**What you are asked to do:**
The answer must be the full listing, written out exactly.

**Data for analysis:**
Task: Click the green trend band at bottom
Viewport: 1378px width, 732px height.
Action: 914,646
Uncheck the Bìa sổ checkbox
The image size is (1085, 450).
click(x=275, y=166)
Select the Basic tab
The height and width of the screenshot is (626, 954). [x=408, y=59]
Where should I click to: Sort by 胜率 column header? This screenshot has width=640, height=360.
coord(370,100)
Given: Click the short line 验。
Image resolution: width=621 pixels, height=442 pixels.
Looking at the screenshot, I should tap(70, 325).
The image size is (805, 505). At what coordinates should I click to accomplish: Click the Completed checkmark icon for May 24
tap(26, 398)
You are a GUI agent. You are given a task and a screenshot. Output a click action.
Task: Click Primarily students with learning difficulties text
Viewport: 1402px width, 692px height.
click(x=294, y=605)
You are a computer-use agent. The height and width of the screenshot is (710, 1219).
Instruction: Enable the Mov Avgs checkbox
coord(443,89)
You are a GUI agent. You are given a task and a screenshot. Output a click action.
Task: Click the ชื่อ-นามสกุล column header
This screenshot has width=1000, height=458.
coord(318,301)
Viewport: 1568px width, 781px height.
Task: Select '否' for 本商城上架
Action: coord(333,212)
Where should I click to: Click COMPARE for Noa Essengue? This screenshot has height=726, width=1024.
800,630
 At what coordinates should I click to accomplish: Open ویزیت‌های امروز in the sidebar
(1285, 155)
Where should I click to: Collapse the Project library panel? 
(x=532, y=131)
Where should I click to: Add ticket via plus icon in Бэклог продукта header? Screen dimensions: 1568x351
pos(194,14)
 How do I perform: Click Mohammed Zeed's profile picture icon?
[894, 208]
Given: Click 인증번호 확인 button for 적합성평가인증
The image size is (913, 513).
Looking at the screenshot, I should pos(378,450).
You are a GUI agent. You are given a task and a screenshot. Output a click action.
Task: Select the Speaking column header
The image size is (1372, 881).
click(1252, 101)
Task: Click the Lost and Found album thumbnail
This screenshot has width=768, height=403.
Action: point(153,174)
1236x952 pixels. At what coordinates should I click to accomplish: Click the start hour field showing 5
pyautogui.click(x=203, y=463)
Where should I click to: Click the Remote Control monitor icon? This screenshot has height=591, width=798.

**Exercise response:**
Task: Click the green trend band at bottom
Viewport: 1378px width, 732px height.
Action: 914,646
Uncheck the Bìa sổ checkbox
The image size is (1085, 450).
click(x=275, y=166)
Select the Basic tab
The height and width of the screenshot is (626, 954). [x=408, y=59]
Where should I click to: Sort by 胜率 column header? This screenshot has width=640, height=360.
coord(370,100)
Given: Click the short line 验。
Image resolution: width=621 pixels, height=442 pixels.
Looking at the screenshot, I should tap(70, 325).
The image size is (805, 505). At what coordinates should I click to accomplish: Click the Completed checkmark icon for May 24
tap(26, 398)
You are a GUI agent. You are given a task and a screenshot. Output a click action.
Task: Click Primarily students with learning difficulties text
Viewport: 1402px width, 692px height.
click(x=294, y=605)
You are a computer-use agent. The height and width of the screenshot is (710, 1219).
Instruction: Enable the Mov Avgs checkbox
coord(443,89)
You are a GUI agent. You are given a task and a screenshot. Output a click action.
Task: Click the ชื่อ-นามสกุล column header
This screenshot has width=1000, height=458.
coord(318,301)
Viewport: 1568px width, 781px height.
Task: Select '否' for 本商城上架
Action: coord(333,212)
Where should I click to: Click COMPARE for Noa Essengue? This screenshot has height=726, width=1024.
800,630
 At what coordinates should I click to accomplish: Open ویزیت‌های امروز in the sidebar
(1285, 155)
Where should I click to: Collapse the Project library panel? 
(x=532, y=131)
Where should I click to: Add ticket via plus icon in Бэклог продукта header? Screen dimensions: 1568x351
pos(194,14)
 How do I perform: Click Mohammed Zeed's profile picture icon?
[894, 208]
Given: Click 인증번호 확인 button for 적합성평가인증
The image size is (913, 513).
Looking at the screenshot, I should pos(378,450).
You are a GUI agent. You are given a task and a screenshot. Output a click action.
Task: Select the Speaking column header
The image size is (1372, 881).
click(1252, 101)
Task: Click the Lost and Found album thumbnail
This screenshot has width=768, height=403.
Action: point(153,174)
1236x952 pixels. At what coordinates should I click to accomplish: Click the start hour field showing 5
pyautogui.click(x=203, y=463)
Where should I click to: Click the Remote Control monitor icon? This screenshot has height=591, width=798.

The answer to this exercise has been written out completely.